- [Brief]: Reproduce the material from the line with "1100x492 pixels." through the end, without any changes.

- [Data supplied]:

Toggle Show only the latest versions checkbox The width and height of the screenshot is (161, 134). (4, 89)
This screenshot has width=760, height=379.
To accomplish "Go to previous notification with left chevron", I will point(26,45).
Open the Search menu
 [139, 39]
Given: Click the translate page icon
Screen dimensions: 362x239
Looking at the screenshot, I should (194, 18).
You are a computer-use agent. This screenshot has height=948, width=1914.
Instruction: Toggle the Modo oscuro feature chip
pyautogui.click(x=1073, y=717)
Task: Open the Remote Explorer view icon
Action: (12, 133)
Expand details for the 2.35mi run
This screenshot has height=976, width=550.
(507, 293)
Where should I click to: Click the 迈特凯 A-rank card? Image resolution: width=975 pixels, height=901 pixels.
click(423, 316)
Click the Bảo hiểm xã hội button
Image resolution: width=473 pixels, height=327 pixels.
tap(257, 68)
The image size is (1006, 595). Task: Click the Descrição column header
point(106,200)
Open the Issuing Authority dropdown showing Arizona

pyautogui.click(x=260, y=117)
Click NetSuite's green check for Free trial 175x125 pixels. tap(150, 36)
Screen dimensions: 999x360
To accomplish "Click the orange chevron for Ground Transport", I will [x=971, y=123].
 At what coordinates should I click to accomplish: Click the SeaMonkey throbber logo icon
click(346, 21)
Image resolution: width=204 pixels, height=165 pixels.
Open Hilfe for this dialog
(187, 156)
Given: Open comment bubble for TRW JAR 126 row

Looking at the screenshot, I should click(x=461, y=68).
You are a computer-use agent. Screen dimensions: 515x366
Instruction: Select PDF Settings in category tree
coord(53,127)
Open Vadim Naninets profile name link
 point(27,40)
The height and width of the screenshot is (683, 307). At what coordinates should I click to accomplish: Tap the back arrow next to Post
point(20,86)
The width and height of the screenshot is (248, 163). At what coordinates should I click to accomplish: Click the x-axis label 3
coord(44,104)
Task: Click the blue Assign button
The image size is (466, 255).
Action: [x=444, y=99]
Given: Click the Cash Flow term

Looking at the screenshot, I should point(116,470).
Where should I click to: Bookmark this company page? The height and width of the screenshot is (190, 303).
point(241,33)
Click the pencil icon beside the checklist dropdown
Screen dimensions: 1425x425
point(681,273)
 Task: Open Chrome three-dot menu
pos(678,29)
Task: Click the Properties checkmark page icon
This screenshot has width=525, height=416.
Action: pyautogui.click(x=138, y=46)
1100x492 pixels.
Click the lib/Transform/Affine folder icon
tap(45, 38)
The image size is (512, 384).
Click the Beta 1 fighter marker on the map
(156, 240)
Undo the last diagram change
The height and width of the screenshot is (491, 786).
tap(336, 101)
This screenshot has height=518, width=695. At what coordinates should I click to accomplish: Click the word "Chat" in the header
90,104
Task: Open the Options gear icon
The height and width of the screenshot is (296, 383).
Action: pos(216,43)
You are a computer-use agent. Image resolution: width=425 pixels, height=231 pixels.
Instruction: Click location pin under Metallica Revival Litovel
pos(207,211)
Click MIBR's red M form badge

- [Task output]:
1100x492 pixels.
Click the lib/Transform/Affine folder icon
tap(45, 38)
The image size is (512, 384).
Click the Beta 1 fighter marker on the map
(156, 240)
Undo the last diagram change
The height and width of the screenshot is (491, 786).
tap(336, 101)
This screenshot has height=518, width=695. At what coordinates should I click to accomplish: Click the word "Chat" in the header
90,104
Task: Open the Options gear icon
The height and width of the screenshot is (296, 383).
Action: pos(216,43)
You are a computer-use agent. Image resolution: width=425 pixels, height=231 pixels.
Instruction: Click location pin under Metallica Revival Litovel
pos(207,211)
Click MIBR's red M form badge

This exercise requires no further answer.